Police in Florida often get tips from people about others who are allegedly involved in criminal activity. Many of these tips relate to people allegedly selling drugs or growing drugs. When the tips come from people who identify themselves to the police, know the suspects and have specific information about the criminal activity, the tips are considered more reliable than tips from anonymous people. When the tip comes from a person who is not willing to identify him/herself to police and discusses alleged criminal activity, this is not sufficient for the police to obtain a search warrant or make an arrest. The police can investigate the matter to see if they can observe facts that verify the tip and the criminal activity. If the police do in fact observe facts consistent with the tip and consistent with criminal activity, they may be able to detain or arrest the suspect. However, if the police observe the suspect and verify certain harmless facts (such as description and location) but not anything indicating criminal activity, the police cannot lawfully detain or arrest the suspect.
In a recent sale of cocaine within 1,000 feet of a park case just outside of Jacksonville, Florida, the police received an anonymous tip that the defendant was selling cocaine at a park with a young child. The police went to the park and saw the defendant and his son. They then saw the defendant walk to the driver’s side of another vehicle and then make an exchange of an unknown object for money. At this point, the police arrested the defendant for sale of cocaine within 1,000 feet of a park. They found that he was in possession of money and more cocaine at the time.
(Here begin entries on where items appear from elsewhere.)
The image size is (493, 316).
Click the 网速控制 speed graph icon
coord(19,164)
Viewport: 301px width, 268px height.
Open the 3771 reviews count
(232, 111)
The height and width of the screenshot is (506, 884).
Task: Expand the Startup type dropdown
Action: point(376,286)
The criminal defense lawyer filed a motion to suppress evidence of the cocaine based on the argument that the police officer did not have probable cause to arrest the defendant. The court ruled that the arrest and search were valid. If the police officer had detained the defendant after only verifying that he was at the park with his son, that would not have been sufficient verification of the tip to justify detaining the defendant. Those facts are harmless facts that do not indicate criminal activity is occurring. However, once the police observed what appeared to be a hand to hand transaction, which are common in drug sales, the police did have sufficient corroboration of the tip to detain the defendant and investigate further.